- Record extracts -

>>>>>

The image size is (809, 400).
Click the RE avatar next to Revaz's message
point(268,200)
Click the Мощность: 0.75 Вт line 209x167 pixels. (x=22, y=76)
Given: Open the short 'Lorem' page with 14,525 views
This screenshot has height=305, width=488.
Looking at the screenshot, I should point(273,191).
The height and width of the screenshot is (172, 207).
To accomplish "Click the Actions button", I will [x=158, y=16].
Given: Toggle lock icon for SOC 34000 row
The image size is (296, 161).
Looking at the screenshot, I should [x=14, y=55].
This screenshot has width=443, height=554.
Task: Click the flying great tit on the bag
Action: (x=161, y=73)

<<<<<
>>>>>

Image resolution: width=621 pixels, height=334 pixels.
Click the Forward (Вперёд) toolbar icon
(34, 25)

<<<<<
>>>>>

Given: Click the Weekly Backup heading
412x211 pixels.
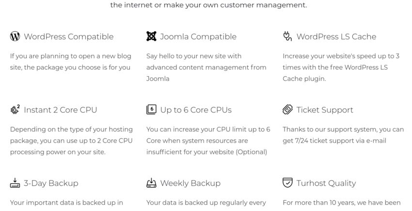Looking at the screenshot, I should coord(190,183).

<<<<<

- What is expected -
Within the material, count the lines where the word "Given" appears. The reply is that number and nothing more.

- Output of the exercise -
3